El joven director busca algo en su iPad. Tarda poco. Finalmente lo localiza y se lo entrega a Villanueva. En la pantalla, los ojos del inspector leen esto:

Buenos días, reina de Tarssis. Buenos días, Sevilla. Sé que estás preocupada por estos tiempos extraños de furia, pero cree a este hijo tuyo enamorado de que no tienes por qué.

«Eso lo dirás tú», me dirás con esa sonrisa de plata que retrató el poeta y esa dulzura que tintinea en las fuentes de los Alcázares. «Ya, ya sé», te respondería yo mirándote a tus ojos de luz, «ya sé que hay poco trabajo, que muchos de tus hijos lo pasan mal y que ahora, además, anda suelto un hombre peligroso, pero no te preocupes, no tienes que temer. ¿Acaso San Fernando no mató también por ti?».

Esto fue lo que yo le conté a la bella doncella que es nuestra ciudad y me escuchó. Estuvimos toda la noche hablando, al olor de una dama de noche y un jazmín y cuando ya rayaba el alba por Guillena me dijo: «Cuánta razón tienes, pero qué dolorosos son los medios de un fin sano. Me vuelvo a quedar tranquila».
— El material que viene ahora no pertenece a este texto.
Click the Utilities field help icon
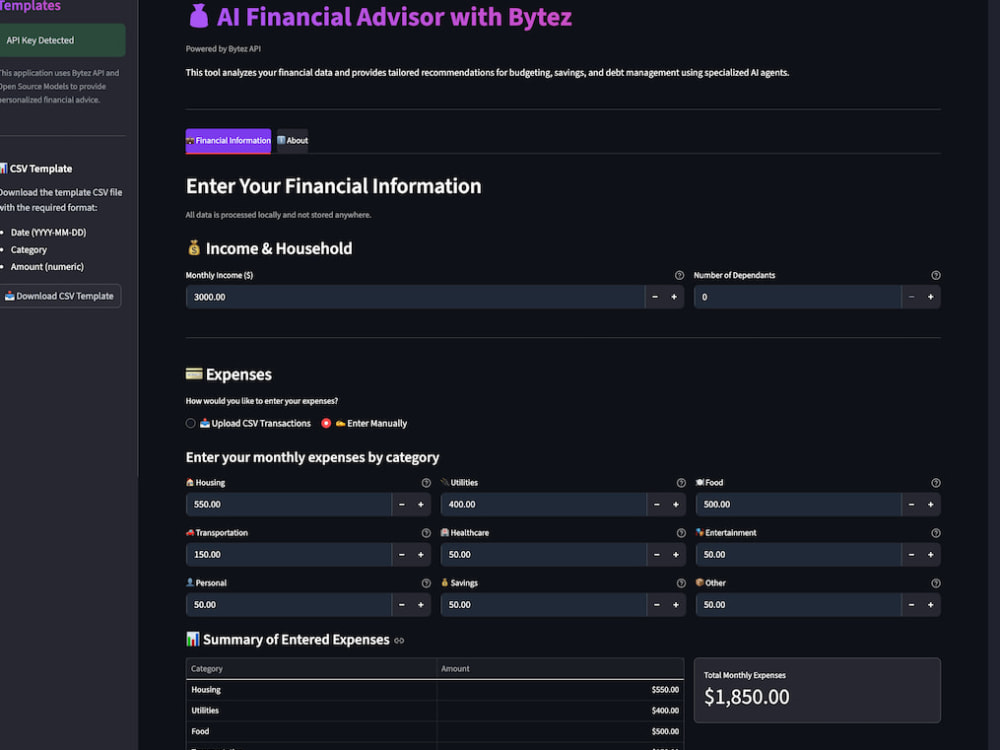1000x750 pixels. tap(681, 483)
¿Qué es lo que le dije? Pues escúchenme y ya verán que razón no me falta. Le puse el doloroso ejemplo de que a alguien le matan a una hija. Doloroso trance, sin duda, y uno, aunque a veces tenga ganas, no puede pedir pena de muerte, no, pero ¿acaso alguien pensaría mal de un padre que sin poder soportar el dolor, acabara con la vida de quien lo más preciado le quitó?

No una respuesta institucional, no delegar en que alguien nos arregle lo nuestro, mirar a la rabia a la cara e ir decidido hacia aquello que nos ataca y que, si no acabamos con él, acabará con lo que queremos.
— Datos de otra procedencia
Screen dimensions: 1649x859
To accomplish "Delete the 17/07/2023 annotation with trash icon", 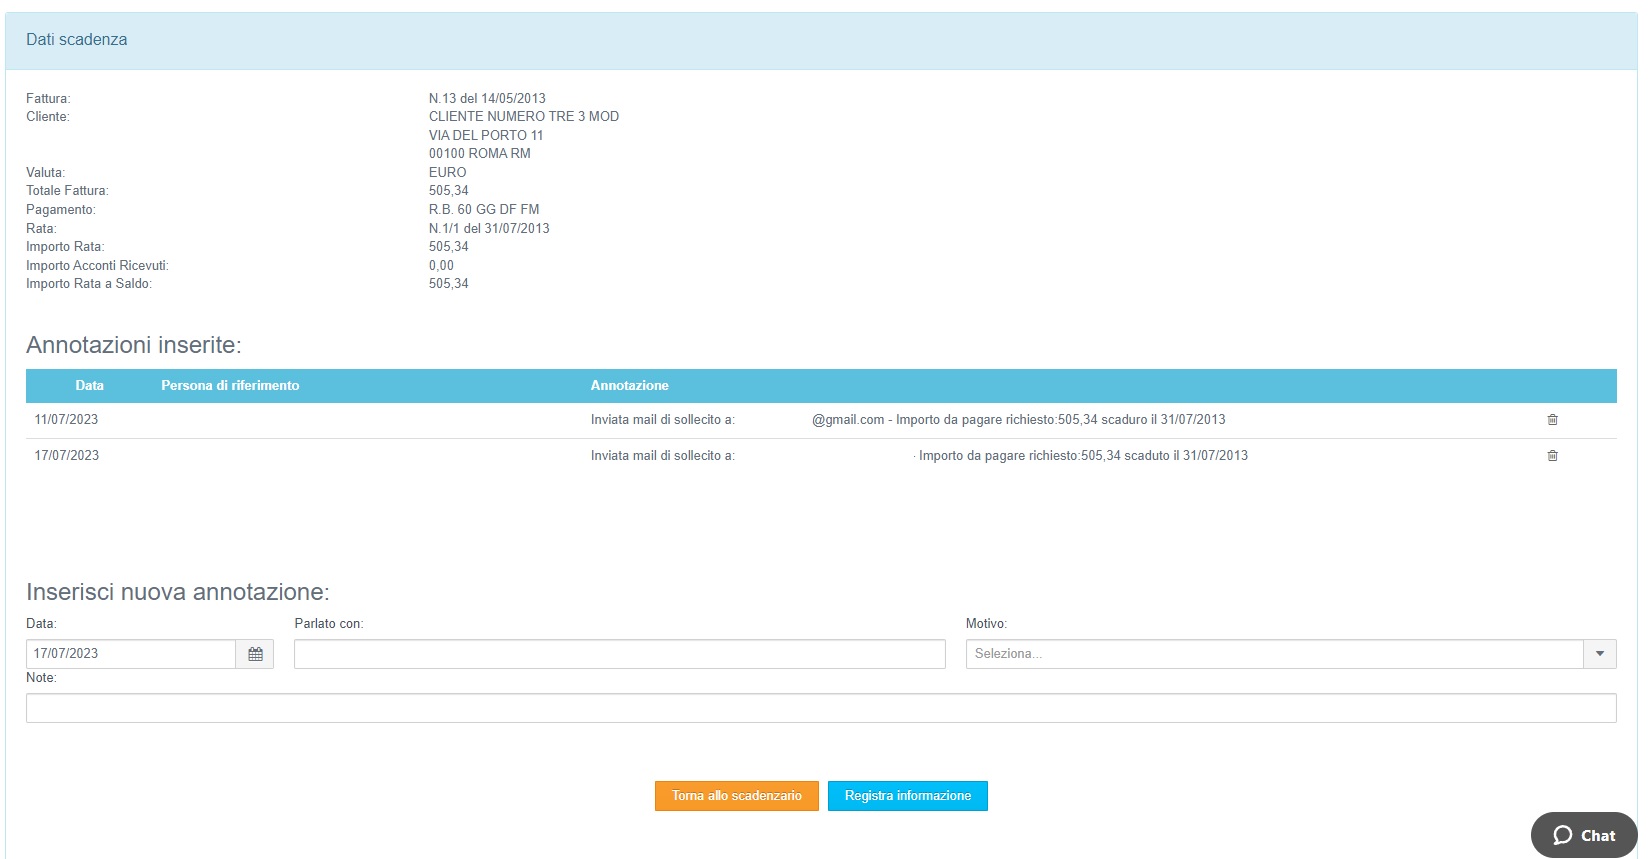I will tap(1552, 456).
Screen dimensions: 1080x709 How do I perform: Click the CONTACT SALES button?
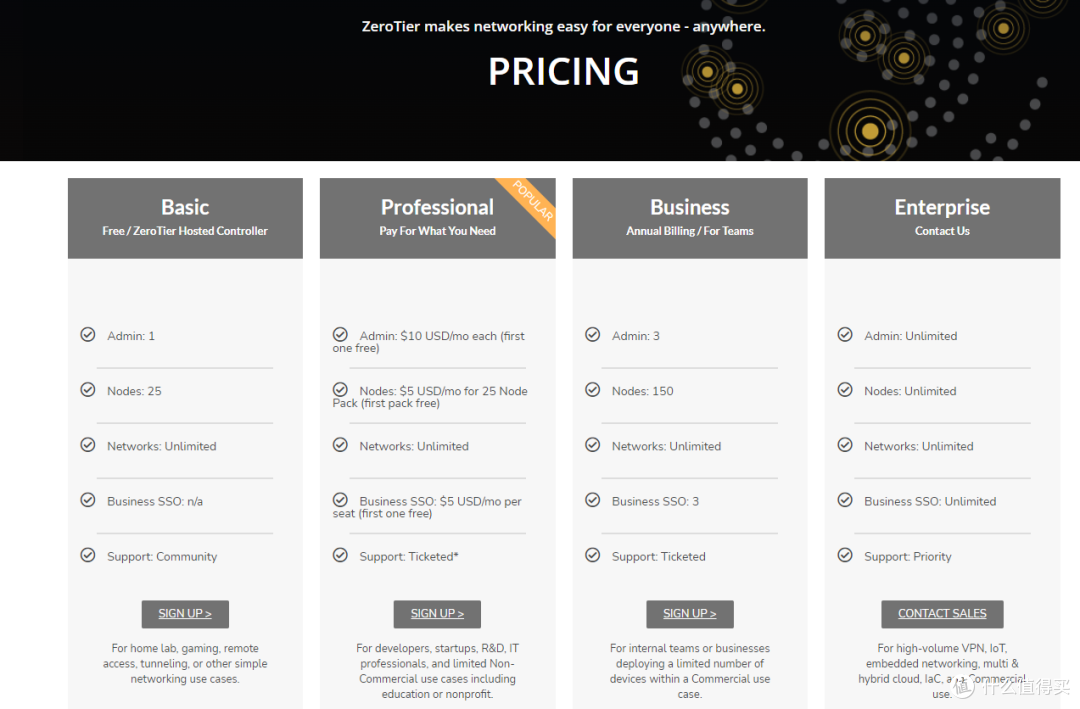[942, 614]
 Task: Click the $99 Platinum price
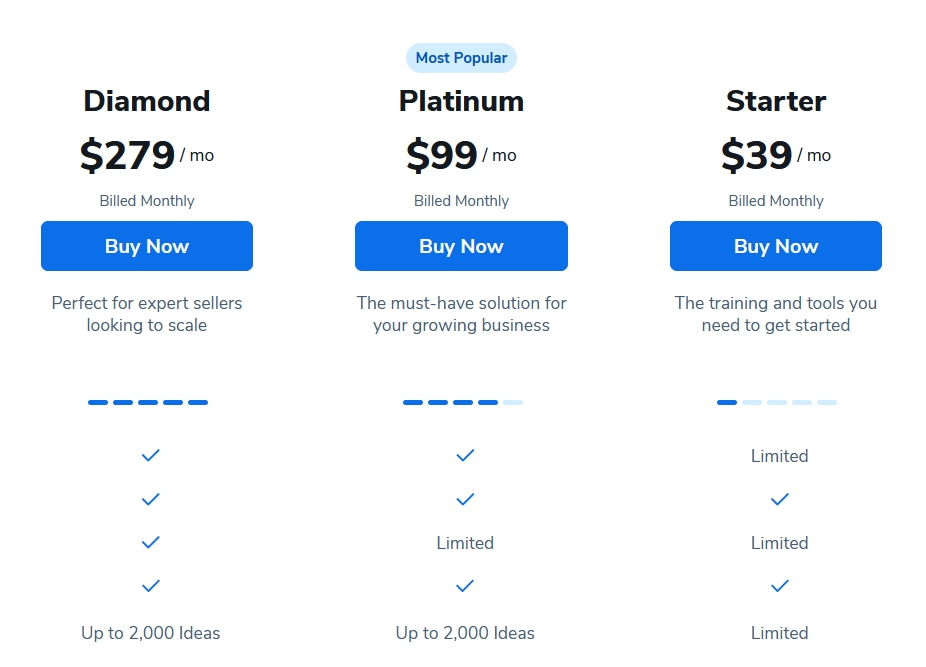pos(442,155)
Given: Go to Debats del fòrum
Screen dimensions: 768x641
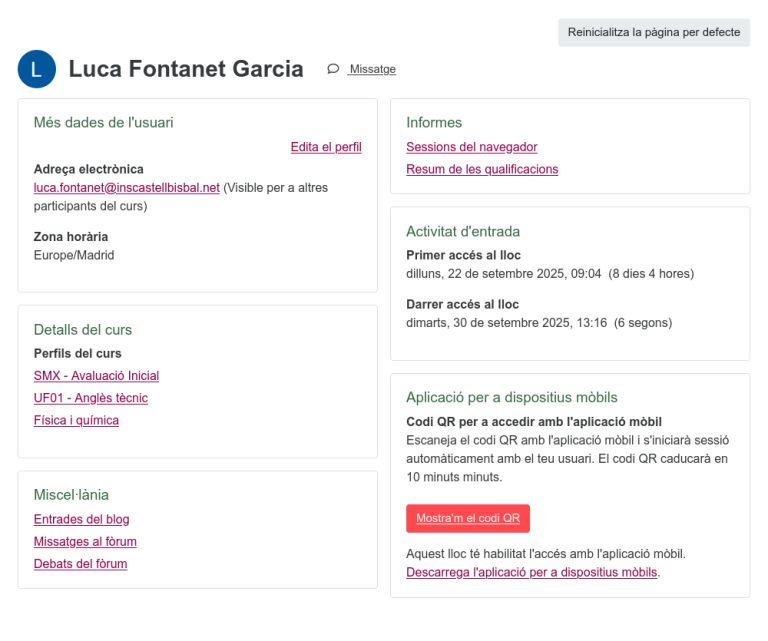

Sevilla, nuestra enamorada, lleva siendo mucho tiempo atacada. Unas veces gritándolo en nuestra cara como con ese absurdo proyecto de las Setas, y otras más en silencio. ¿Por qué no había de comenzar a defenderse ya? Y, sobre todo, ¿por qué temer a quien viene a salvaguardar lo que queremos que perdure? Yo no tendría valor de hacer lo que hacen otros, pero sí lo tengo para quitarme la careta y decir «¡Ole!». Y encima con una regañá.

Siempre tuyo, el Almirante.

Villanueva acaba de leer el texto y mira al joven periodista.

—¿Me puede decir quién escribió esto?

—El Almirante Topete.

—¿Perdone?

—Como le he explicado, las firmas que escriben en «Buenos días, reina de Tarssis» lo hacen desde el más respetado anonimato. Para la revista es interesante contar con firmas que serían inaccesibles por nuestros recursos y la única condición que ponen es que nunca sea desvelado quién escribe qué. Lo siento, no puedo decírselo.

Villanueva se levanta y se apoya en la mesa. Se acerca a la cara del editor amenazante y lo agarra por las solapas.

—Mira, pijo blandito, o me dices quién ha escrito eso o vuelvo con una orden de un juez para matricularte a la fuerza en una escuela taller de carpintería en el barrio más chungo que haya en Sevilla.

—¡Vade Retro! ¡No hace falta ponerse así! ¡Lo escribió el periodista Álvaro Burguillos!